▶ To do
For the entries below, return every line from the top through the line with "The height and" exactly as it stands, omitting pictures.

▶ Collected data entries

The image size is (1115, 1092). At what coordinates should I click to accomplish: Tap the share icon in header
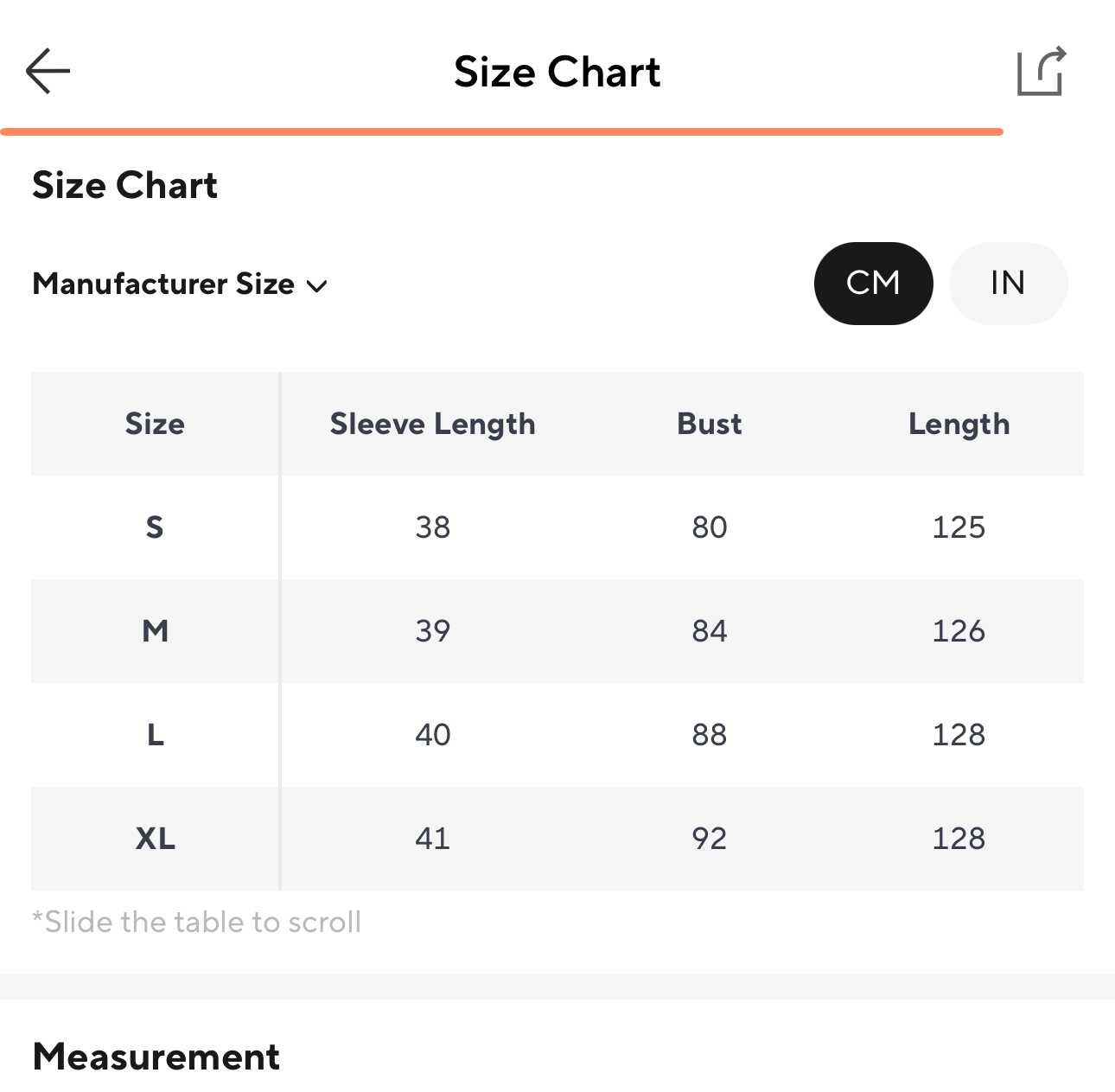click(1041, 71)

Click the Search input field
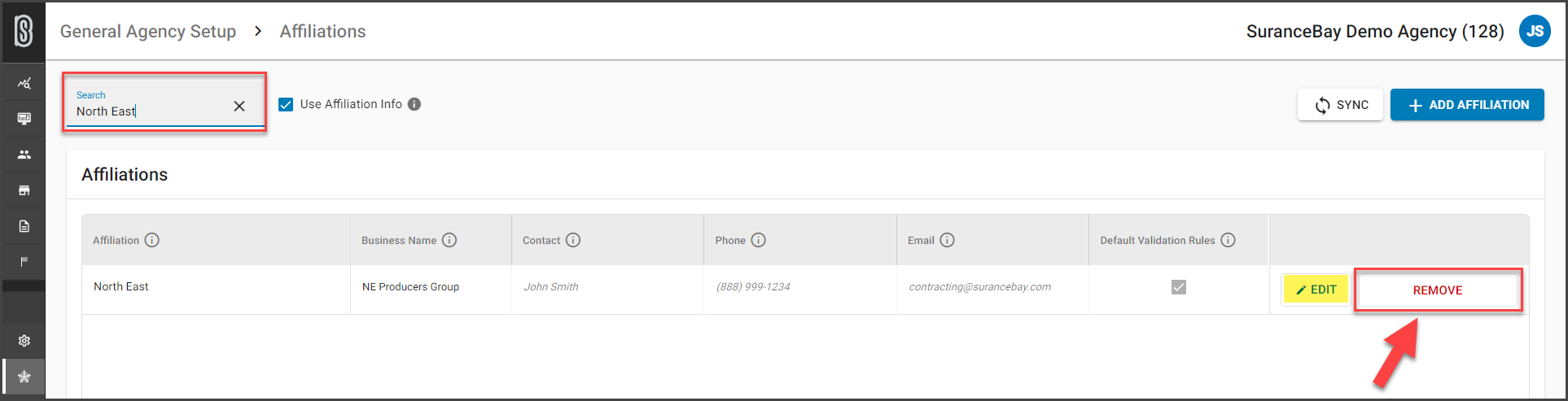[x=151, y=106]
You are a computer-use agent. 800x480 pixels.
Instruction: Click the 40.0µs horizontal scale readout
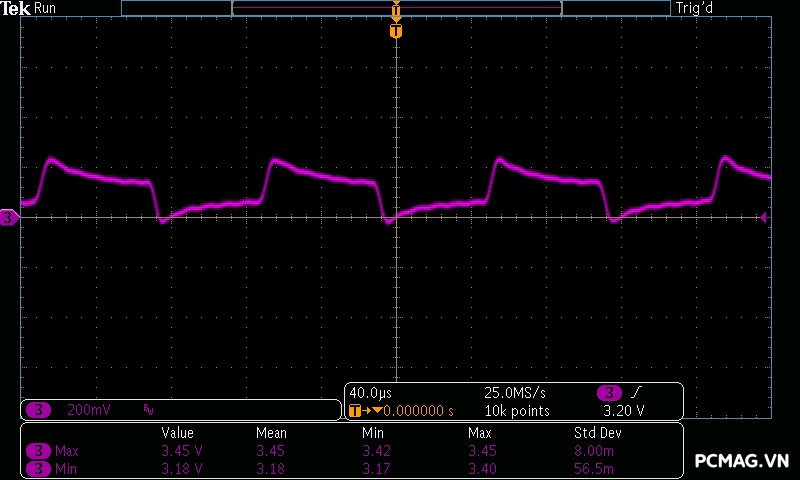pyautogui.click(x=367, y=392)
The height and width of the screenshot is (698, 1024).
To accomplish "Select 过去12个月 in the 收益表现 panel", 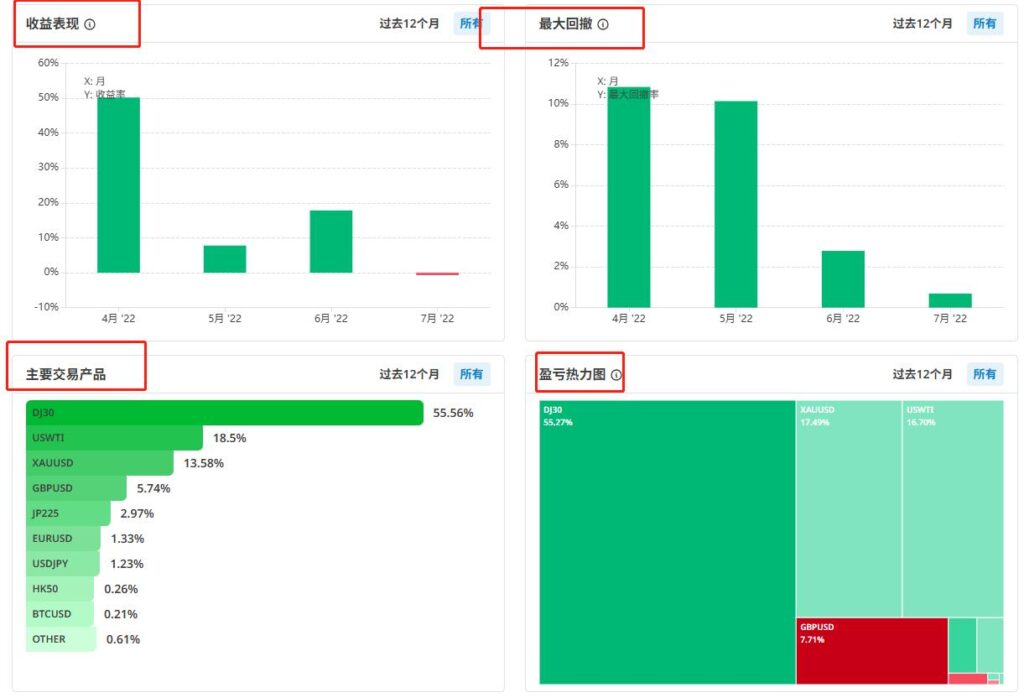I will [409, 23].
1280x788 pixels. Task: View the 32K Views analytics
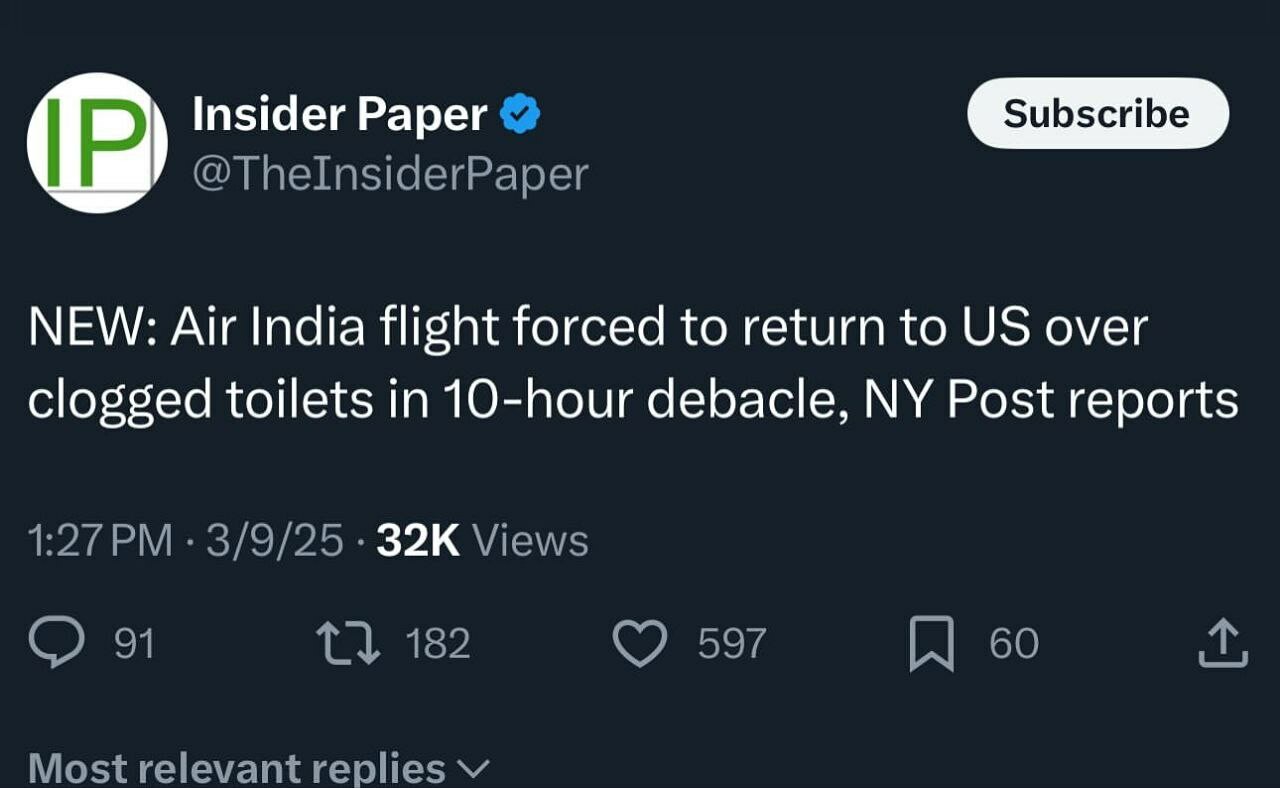[482, 541]
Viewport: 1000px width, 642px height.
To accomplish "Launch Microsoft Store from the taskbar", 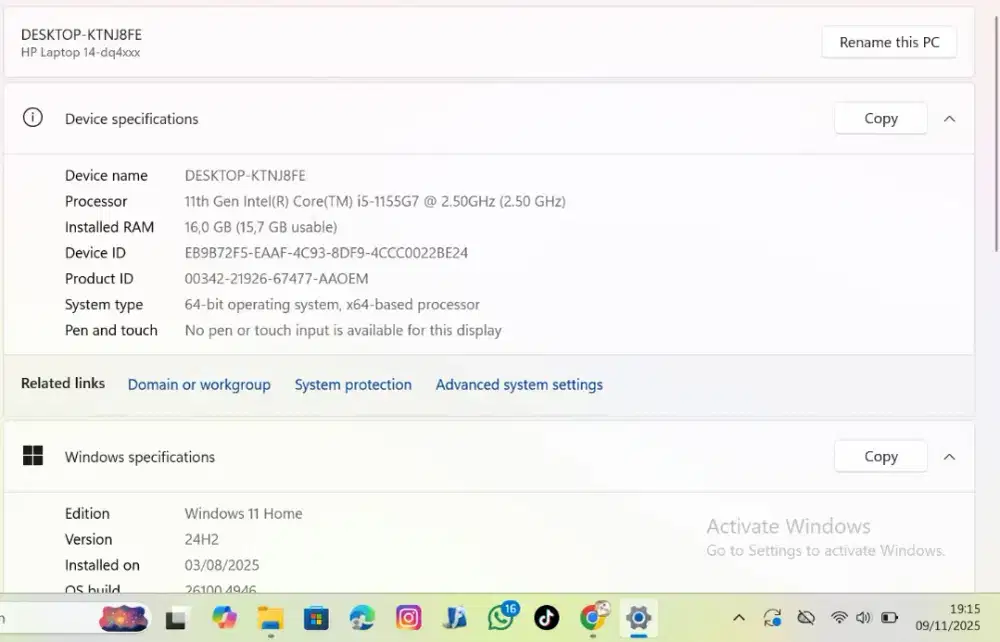I will pos(316,618).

▶ Task response
The image size is (1115, 1092). At what coordinates should I click to accomplish: Tap the share icon in header
click(1041, 71)

Click the Search input field
[x=151, y=106]
You are a computer-use agent. 800x480 pixels.
Instruction: Click the 40.0µs horizontal scale readout
pyautogui.click(x=367, y=392)
The height and width of the screenshot is (698, 1024).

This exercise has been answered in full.